In 2001, bribery in this authority got media attention through a high-level court case that sentenced a large fishing company for poaching and having inspectors on a pay roll. As a result, numerous reforms were instated during the early 2000s to reduce corruption. The department increased salaries for enforcement officers and introduced randomized “lifestyle audits” to monitor illegal payments, in which expenses and assets of an official are reviewed in relation to incomes. They started working with informants and installed a telephone hotline for reporting corruption (Hauck and Kroese 2006, 79). Importantly, a PRP scheme was introduced. DAFF now grants rewards to “encourage good performance” (DAFF 2016, 132) aimed at increasing inspectors’ propensity to report violations and thus become less inclined to take bribes. The assumption is that inspectors commonly taking bribes to refrain from report violations tend to have a poor record of fined poachers and confiscated goods. Conversely, inspectors refusing such bribes will have more to show in terms of enforcement actions. This reward is generally 10% of the salary and paid biannualy. While figures on these payments are hard to come by, for instance, to whom exactly they are paid, the annual report of DAFF for the budget year 2015–2016 describes that 23.1% of employees qualified for performance rewards (DAFF 2016).
Choosing the case of the Compliance Directorate of DAFF as the focus of this study has several benefits. The administration has documented problems of bureaucratic corruption and the PRP reform has been introduced with the ambition to reduce bribe taking. Moreover, the presence of substation managers in each station along the coast offers potential insights into the assessment process of the PRP bonuses.

Methods

The study reports insights gained from a data collection where the author conducted 43 interviews in early 2014. In total, 34 respondents were inspectors at substations along the western and southern coasts. Moreover, nine carefully selected key informants were interviewed: four former senior managers of DAFF, two leaders of fishermen associations, two journalists, and a scholarly expert. Through local contacts, the author was introduced to senior managers holding high-ranking administrative positions in the organization. These actors ensured that a message was sent out to the staff employed at substations, giving the inspectors permission to talk with the author on the problems facing their enforcement. Without revealing their names to management, the author then visited such inspectors. Therefore, their identities were not disclosed to higher-ranking officers.
The authority employs about 300 fishery control officers, distributed across 22 stations within the two regions Northern Cape and Western Cape, stretching the western and southern coastline (DAFF 2014). Yet, information about individual features of these officers, such as gender, race, or the number of years employed, is not publically available in a systematic overview (personal communication with responsible authority). Care was taken to visit stations in varying contexts along the coast. Likewise, the selection of the 34 inspectors was conducted purposively to maximize the variation of individual features thought to affect their attitudes to corruption. Also, recently retired inspectors were sampled as they face fewer risks when speaking about these issues.

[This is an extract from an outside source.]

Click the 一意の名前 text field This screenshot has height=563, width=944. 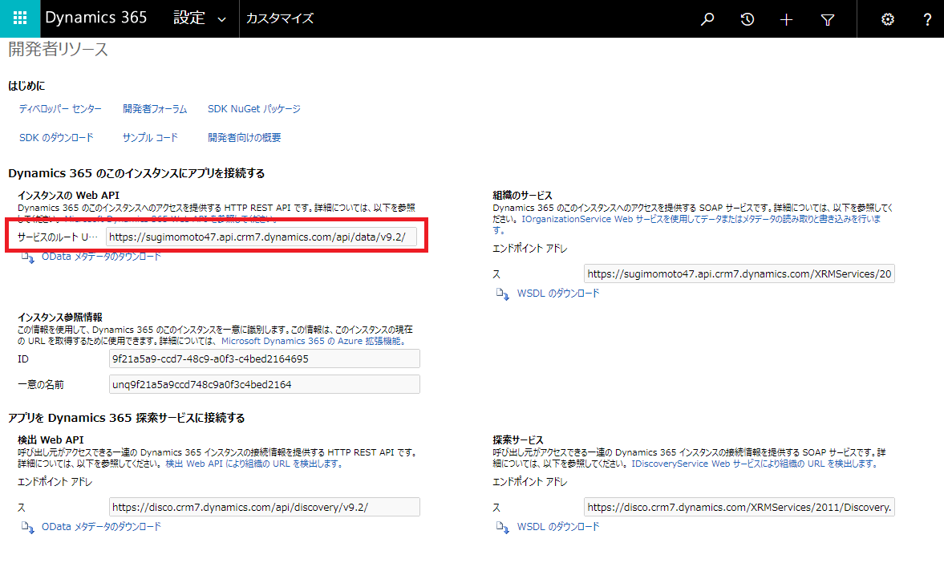[x=265, y=384]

To hide the identities of respondents, this section refrains from reporting individual combinations of such features. Respondents’ years of experience vary widely—from recent employment to 39 working years (the average was approximately 12 years). Five respondents were women, although they are quite scarce in the general pool of inspectors. Most of the persons interviewed are black or colored, nine persons were white.9 Seven persons were senior managers. Finally, the respondents are not very well educated: two had a bachelor’s degree. The perception is that, besides the high amount of women, the sample is roughly representative of the general pool of inspectors.
When asked to participate, the respondents were told that sensitive issues were to be discussed; yet, these talks would be confidential. On no occasion did a respondent opt out from such a meeting. Interviews lasted between 30 and 60 min and were conducted in English, the first language for half of the group of respondents. Therefore, no interpreter was present. To maintain confidentiality, no recording device was used. Instead, great care was spent in taking notes of these talks, transcribed within the following hours. Interviews took place in settings of respondents’ choice and with no third party present.
The interviews first touched upon the tasks of inspectors and when describing the practice of bribery, follow-up questions explored such behavior. The talk then became freer, using open-ended questions to explore how the situation of bribery could be improved. At such occasions, the respondents often brought up performance bonuses. Since the sampling strategy was purposive, the interpretation of this material sought to find themes and illustrations of insights rather than to analyze answers with a statistical approach suitable for probabilistic sampling (Bennett and Elman 2006).
Conducting interviews on controversial issues, the researcher may in some occasions benefit from taking the ambivalent position of being an “outsider” (Eriksson and Stern 2009). In this context, the perception is that the position of the author—neither being a government employee nor affiliated to a political party—allowed respondents to air discontent without risks of repercussions. Respondents would often, without being asked, describe how they had received boxes of fish to be blind to rule violations.

Results

To put this section into context, the respondents describe a situation of a widespread practice among inspectors to take bribes and become “blind” to rule violations.10 The officials, often living in the same community and therefore facing the pressure to commit to such behavior, receive money or boxes of fish in exchange for enabling fishermen to violate rules. These transactions may involve large sums of money, and if such behavior were to be hindered, it would affect the involved parties financially. The following quote illustrates the offer facing these inspectors:
[A captain arrested last week] called someone who arrived to the harbor with a wad of money. It is quite common. ... Imagine these boats, how much money they carry. And we earn so little. ... We can make resources of half a million rand disappear from the books. So the temptation is always there. (I:13)
The accounts from respondents outline how this takes place within an administrative organization where top managers are perceived by key informants to be involved in corrupt practices. A former director of the department develops this notion:
Corruption is rampant in the department. How can you start to eradicate this from the bottom? We know that it’s going on in the top. And we need to start from there. But it is so difficult. … It is the buddy-buddy system. So this just goes on. (K:4)
Moreover, several accounts suggest that the incidence of corruption in the higher echelons of this department may send signals to the lower administrative tiers:
It must get to them. The inspectors know what’s going on in top management. I can imagine that this provides an enabling factor to say “[curse] the system” and then think “why not” and then start acting corrupt yourself. (K:6)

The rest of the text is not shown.